◆ GIVEN RECORDS:
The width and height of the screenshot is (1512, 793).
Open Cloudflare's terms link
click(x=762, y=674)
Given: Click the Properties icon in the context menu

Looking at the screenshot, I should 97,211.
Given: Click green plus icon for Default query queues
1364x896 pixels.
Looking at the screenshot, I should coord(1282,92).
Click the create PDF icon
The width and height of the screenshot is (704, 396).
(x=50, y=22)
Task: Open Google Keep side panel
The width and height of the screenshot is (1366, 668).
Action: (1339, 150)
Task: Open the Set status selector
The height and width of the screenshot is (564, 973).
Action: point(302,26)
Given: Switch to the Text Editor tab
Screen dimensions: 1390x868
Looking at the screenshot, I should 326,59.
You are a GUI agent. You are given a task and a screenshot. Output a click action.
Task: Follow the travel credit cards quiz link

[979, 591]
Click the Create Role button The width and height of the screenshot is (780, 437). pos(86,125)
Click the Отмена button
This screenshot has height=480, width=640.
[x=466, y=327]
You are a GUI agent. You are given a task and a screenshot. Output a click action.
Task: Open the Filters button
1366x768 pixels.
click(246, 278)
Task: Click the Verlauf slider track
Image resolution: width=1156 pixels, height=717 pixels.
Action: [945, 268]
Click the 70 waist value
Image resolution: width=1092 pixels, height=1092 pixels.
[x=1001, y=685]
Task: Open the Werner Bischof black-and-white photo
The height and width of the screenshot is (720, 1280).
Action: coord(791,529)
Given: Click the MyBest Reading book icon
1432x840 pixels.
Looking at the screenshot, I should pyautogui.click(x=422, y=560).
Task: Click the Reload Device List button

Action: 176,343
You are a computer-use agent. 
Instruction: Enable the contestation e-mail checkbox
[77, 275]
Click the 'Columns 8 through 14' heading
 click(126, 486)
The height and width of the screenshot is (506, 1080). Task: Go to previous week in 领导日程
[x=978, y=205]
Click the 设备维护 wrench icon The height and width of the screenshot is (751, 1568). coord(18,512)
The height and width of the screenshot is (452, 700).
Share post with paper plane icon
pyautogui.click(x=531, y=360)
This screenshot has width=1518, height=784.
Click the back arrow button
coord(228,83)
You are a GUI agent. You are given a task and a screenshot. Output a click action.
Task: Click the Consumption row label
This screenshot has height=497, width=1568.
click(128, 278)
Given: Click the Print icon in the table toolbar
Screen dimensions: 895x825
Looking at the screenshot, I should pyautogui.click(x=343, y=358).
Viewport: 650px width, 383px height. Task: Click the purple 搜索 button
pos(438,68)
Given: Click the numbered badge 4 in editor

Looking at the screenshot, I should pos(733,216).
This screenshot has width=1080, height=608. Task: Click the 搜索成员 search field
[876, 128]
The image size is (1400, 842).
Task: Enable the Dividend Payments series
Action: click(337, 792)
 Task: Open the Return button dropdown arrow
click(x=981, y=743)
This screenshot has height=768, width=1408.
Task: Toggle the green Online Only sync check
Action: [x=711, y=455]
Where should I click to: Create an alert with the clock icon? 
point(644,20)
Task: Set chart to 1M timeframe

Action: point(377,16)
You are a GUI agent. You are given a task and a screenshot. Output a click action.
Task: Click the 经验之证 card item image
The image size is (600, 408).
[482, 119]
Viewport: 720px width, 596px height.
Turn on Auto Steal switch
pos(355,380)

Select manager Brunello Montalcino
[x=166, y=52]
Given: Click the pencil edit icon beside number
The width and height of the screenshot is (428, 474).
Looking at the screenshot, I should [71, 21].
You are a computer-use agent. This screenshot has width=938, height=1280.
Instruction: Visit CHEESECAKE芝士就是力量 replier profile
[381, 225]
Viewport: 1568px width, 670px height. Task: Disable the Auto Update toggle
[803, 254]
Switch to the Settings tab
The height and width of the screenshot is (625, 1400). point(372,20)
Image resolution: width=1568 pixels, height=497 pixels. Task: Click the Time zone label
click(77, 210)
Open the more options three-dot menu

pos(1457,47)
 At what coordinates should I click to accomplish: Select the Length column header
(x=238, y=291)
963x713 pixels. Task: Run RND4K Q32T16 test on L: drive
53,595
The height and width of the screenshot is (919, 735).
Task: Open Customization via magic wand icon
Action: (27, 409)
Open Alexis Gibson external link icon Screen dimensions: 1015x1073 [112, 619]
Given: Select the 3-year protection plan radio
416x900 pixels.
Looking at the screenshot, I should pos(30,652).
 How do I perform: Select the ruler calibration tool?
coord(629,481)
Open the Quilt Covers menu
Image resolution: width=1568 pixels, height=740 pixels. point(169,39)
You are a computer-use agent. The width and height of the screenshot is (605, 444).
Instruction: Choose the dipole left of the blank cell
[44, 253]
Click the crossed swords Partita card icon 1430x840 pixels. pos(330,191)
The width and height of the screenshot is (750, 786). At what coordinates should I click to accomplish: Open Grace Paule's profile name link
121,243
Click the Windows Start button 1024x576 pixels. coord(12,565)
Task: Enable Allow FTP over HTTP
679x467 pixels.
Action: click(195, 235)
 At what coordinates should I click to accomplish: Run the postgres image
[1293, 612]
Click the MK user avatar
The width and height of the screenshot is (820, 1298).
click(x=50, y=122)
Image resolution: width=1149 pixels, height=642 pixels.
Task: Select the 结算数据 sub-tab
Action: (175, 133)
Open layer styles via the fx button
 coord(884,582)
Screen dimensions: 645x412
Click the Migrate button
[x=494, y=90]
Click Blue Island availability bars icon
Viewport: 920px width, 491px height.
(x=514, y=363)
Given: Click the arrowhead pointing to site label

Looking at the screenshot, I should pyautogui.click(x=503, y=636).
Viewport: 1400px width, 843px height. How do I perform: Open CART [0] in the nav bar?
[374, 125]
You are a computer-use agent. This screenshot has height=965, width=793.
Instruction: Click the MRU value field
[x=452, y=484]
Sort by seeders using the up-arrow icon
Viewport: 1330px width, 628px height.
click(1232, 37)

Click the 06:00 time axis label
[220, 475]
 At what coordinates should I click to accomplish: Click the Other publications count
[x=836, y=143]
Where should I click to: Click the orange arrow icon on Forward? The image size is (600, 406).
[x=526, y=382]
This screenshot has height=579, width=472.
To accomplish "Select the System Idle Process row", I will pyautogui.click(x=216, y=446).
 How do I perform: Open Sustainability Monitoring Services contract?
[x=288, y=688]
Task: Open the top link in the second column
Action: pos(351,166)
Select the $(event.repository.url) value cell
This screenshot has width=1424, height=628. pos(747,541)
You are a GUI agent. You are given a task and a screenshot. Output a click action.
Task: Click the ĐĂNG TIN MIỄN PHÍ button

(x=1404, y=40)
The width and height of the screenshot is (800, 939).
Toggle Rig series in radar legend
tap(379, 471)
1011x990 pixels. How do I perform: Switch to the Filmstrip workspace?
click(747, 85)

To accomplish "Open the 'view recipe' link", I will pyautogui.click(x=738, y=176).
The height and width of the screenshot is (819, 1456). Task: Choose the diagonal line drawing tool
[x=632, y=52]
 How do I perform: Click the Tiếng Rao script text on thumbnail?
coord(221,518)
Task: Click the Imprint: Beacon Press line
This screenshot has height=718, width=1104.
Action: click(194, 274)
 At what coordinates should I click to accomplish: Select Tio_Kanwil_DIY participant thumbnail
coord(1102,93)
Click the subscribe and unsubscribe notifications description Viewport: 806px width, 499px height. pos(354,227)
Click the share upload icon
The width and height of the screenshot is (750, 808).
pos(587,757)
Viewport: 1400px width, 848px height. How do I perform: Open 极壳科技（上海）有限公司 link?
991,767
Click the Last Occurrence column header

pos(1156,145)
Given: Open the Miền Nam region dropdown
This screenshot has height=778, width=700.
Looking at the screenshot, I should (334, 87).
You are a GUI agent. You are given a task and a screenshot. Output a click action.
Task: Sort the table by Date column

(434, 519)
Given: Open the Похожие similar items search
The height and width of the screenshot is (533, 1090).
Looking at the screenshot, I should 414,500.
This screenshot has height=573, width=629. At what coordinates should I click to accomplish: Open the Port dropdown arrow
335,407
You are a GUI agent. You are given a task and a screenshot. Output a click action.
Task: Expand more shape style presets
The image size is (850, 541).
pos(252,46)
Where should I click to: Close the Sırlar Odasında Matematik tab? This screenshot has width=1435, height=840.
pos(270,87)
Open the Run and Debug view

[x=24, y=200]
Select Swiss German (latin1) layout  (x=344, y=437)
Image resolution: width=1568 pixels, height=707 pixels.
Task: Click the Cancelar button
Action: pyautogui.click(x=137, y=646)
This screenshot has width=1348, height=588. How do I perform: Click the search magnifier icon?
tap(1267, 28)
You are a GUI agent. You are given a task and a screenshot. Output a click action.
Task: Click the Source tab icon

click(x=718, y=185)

◆ WHAT IS NEEDED:
Copy each line of the data that contains the word "computer".

◆ WRITTEN ANSWER:
You are a computer-use agent. 
You are a computer-use agent. This screenshot has width=938, height=1280.
You are a computer-use agent. The width and height of the screenshot is (605, 444).
You are a computer-use agent. This screenshot has height=965, width=793.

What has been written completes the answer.